Relying on crowdsourced information and ideas, with minimal support from an internal giffgaff team, community members have asked over 130,000 since 2010, with responses to them numbering over a million.

Over 40% of their customer base got involved in the first six months and received Payback cash in return.


The LTE superiority
Based upon IMT-Advanced requirements, LTE has around 100 Mbps (megabits per second) peak download data speed for mobile users and around 1Gbps (gigabit per second) download speed for stationary fixed or nomadic users, supports scalable channel bandwidths for 5 to 20Mbps, with an option for 40Mbps.

It also supports more users per cell than 3G, includes support for machine-to-machine (M2M) communications, offers high quality of service for next generation multimedia support, prioritisation of certain applications over others, superior user experience and more other technical advantages over 3G.

LKY Gems
Many people remember different things about the late Dato’ Lim Keng Yaik.

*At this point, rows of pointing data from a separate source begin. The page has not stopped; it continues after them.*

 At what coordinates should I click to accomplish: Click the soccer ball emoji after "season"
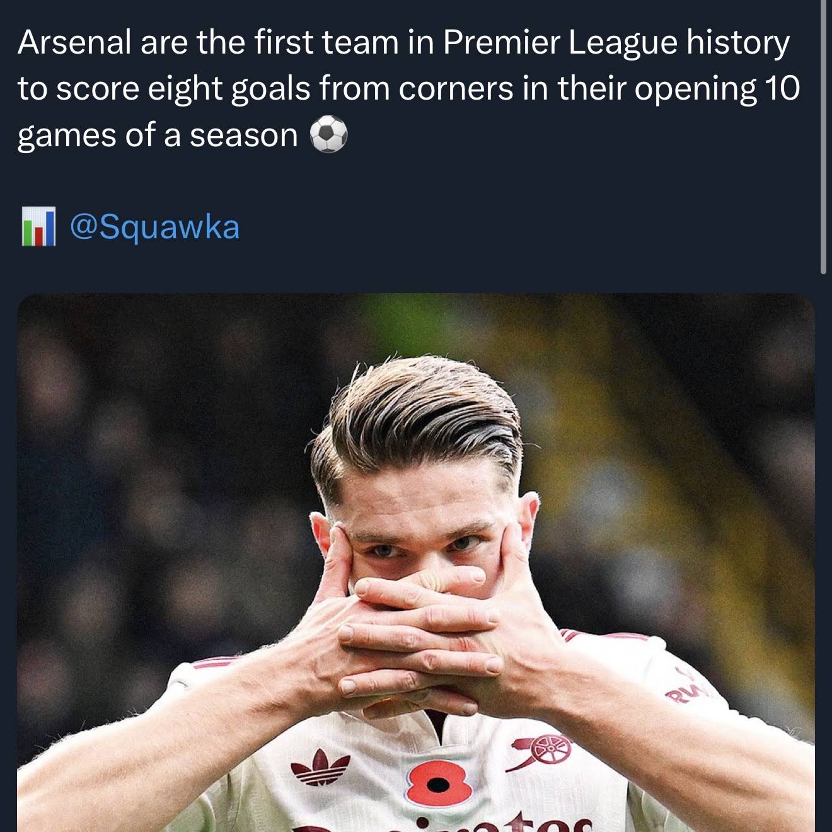(x=328, y=135)
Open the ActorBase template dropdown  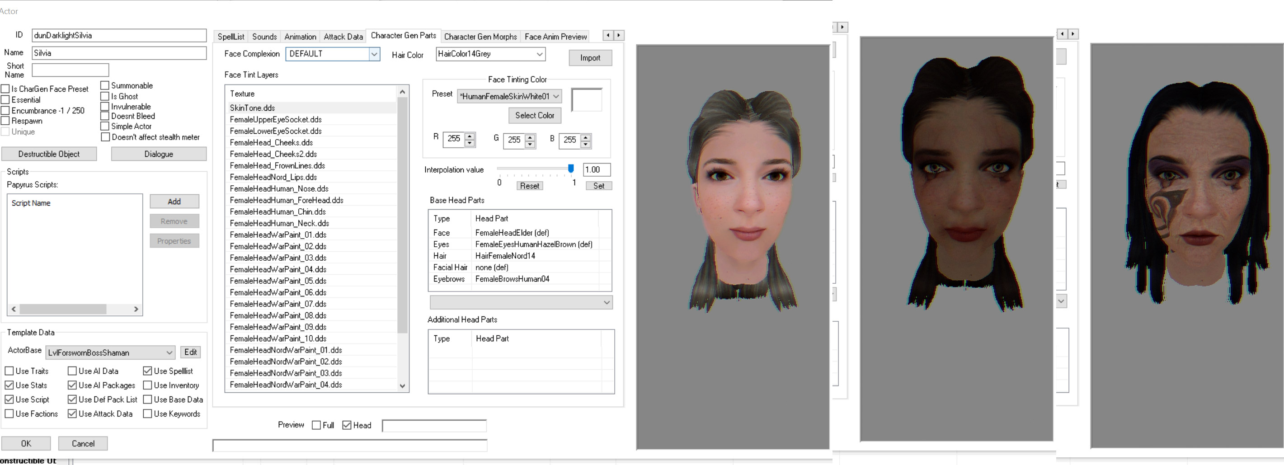(x=169, y=352)
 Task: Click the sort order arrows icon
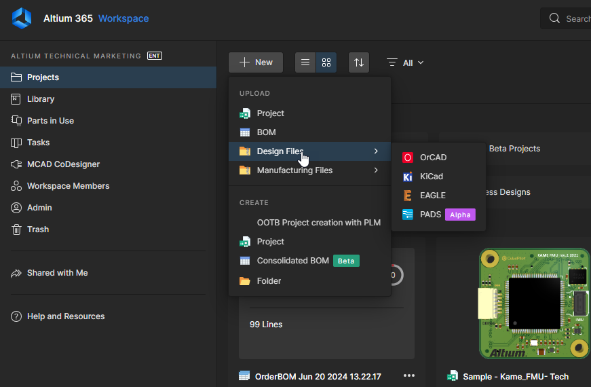(x=359, y=62)
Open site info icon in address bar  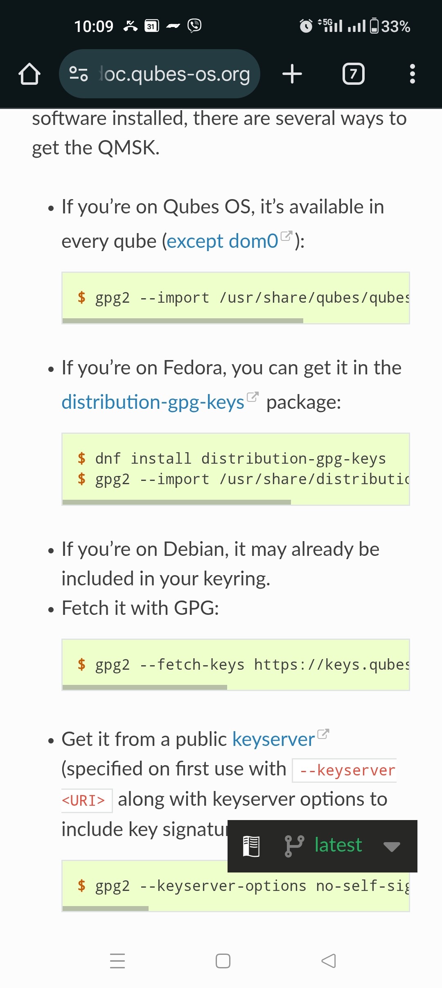pyautogui.click(x=79, y=74)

For the media industry, he was the one of the few ministers whose press conferences they really looked forward to.
Besides taking on a hot ministry seat for an industry that was seeing very rapid changes, just as rapid were the memorable quotes Dato’ Lim churned out, that reflected his expectations of it.
•On awarded 3G licenses – “I will not tolerate companies that sit on their licenses and don’t roll out services. As I have said before, I won’t hesitate to take back licenses.”

•“Don’t compete on infrastructure, compete on services!”

•“Don’t give me words like ‘best effort.’ I told the service providers if you charge people for 1 Mbps speeds, then make sure you give them what you promise. No more excuses!”

•On rolling out broadband to the whole nation-   “Come… come dream with me!”